What many don’t know is the inherent bias in “standardized” testing. “Standardized” tests are not standard at all. The precursor to today’s standardized tests was “Intelligence Quotient” (IQ) tests that harken back to the eugenics movement where white doctors sought to prove the mental inferiority of black people and the mental superiority of white people. Such standardized exams like IQ test of decades back, and today’s PARCC exams taken in today’s schools share two striking commonalities: they are still racist and indicate affluence within a schools geography.
The exams are racist in that they are written and designed by nearly one exclusive demographic, wealthy educated whites, for one demographic – affluent, educated whites. If language is understood to be nothing more than code, where if you understand that specific code, you understand what is being communicated, we can understand the linguistic coding of today’s “standardized” tests, does not correlate to everybody – thus advantaging some students over others. Affluent white students have a built-in advantage simply because the language, or code, of the exam, caters to them specifically, much more than it does to any other child. Which also explains, why schools that are wealthier and whiter do better on these exams – not because their students are any smarter, or their teachers are any better, but simply because the tests use to measure such things, is geared specifically toward their advantage and no one else’s.

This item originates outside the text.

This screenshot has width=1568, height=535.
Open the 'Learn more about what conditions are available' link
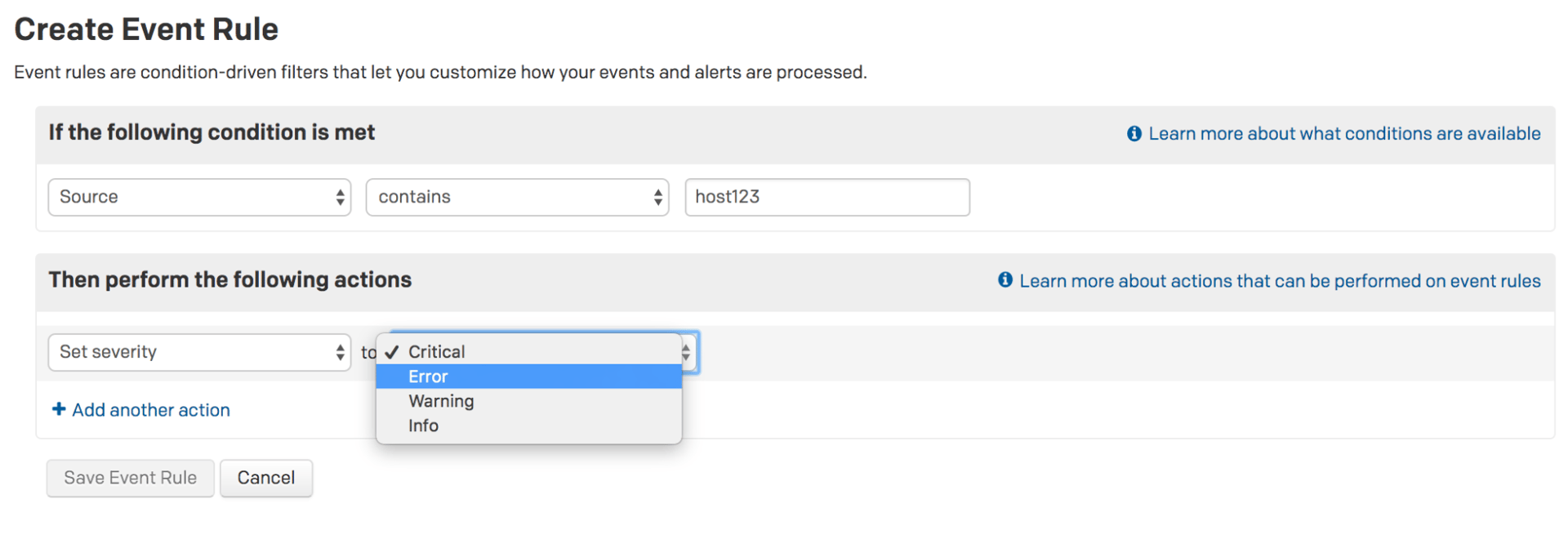(1343, 134)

Next, the exams do not measure what the public has, by and large, falsely accepted what the tests indicate. Standardized tests do not indicate whether your child is “college-ready” or not; as evidenced by the fact that a growing list of colleges are becoming "test-optional". The tests do not show whether your child is in a “failing school”, or that your child has “teachers that don’t care”. These tests ONLY tell us, where, geographically, your child attends school, and who he goes to school with. Reliably, if a school gets high marks on standardized tests, we know through decades of research at this point, that school is overwhelmingly likely to be situated in an affluent white suburb. And if a school scores poorly, we know, reliably that the school is placed in an area of low-income and high poverty of consisting of any ethnicity.

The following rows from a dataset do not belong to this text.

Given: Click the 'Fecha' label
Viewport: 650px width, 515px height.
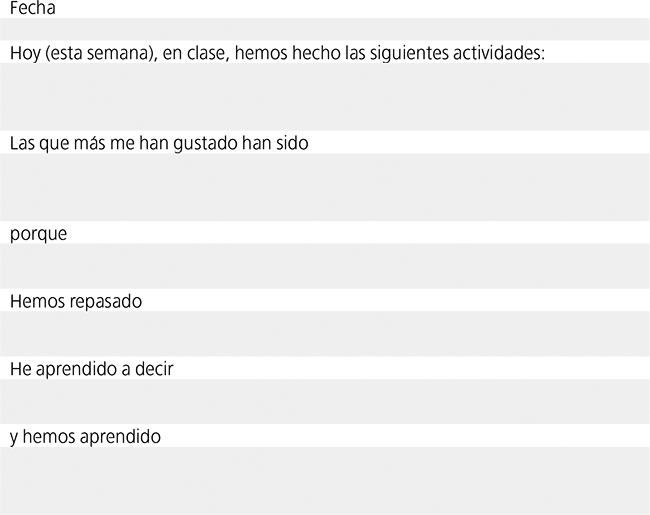Looking at the screenshot, I should click(x=33, y=8).
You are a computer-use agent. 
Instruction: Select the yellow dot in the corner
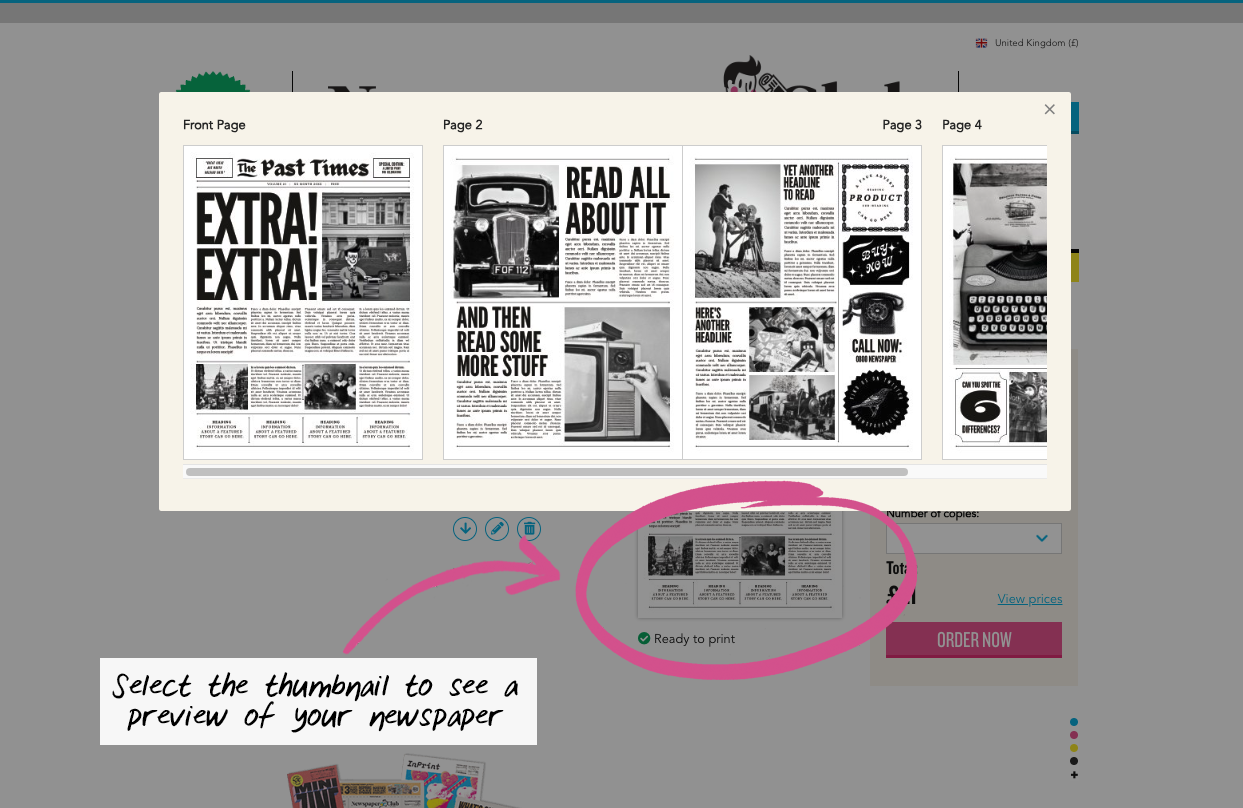(x=1074, y=747)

Those assertions, that “standardized” tests are racist, and measure income rather than anything else makes it strange that during the month of July, some of Camden’s schools spent a lot of energy and ink touting their scores on “standardized” tests which don’t measure anything they claim to measure.
The concept of “standardized” tests measuring student “proficiency," school and teacher quality is so widespread, despite being completely wrong. “Standardized” tests do not indicate a good school within this city, what it does indicate is what is stressed within a school building. If a school spends an inordinate amount of time in test prep mode, studying tested subjects for the tests (English, math, science), think about all the elements of schooling and education children are missing out on. Fewer electives like music, art, shop classes. Less exploratory class conversation. Less learning out of simple, natural curiosity as everything in schools today needs to be measured and quantified. That’s not education.
If some schools in this city want to tout their schools are better because they spend more time on test prep than our public schools, this educator says: go right ahead. Our educators, like educators all across the country, know the fallacy and embedded unfairness in "standardized" testing. We don't care to give any greater legitimacy that such testing indicates anything more than we what we already know, and what has already been proven through decades of research. But because our educators care more about our children as developing young human beings than any (patently unfair) test score, we understand their fundamental human need to communicate, be curious, to move, to talk, and yes, to play!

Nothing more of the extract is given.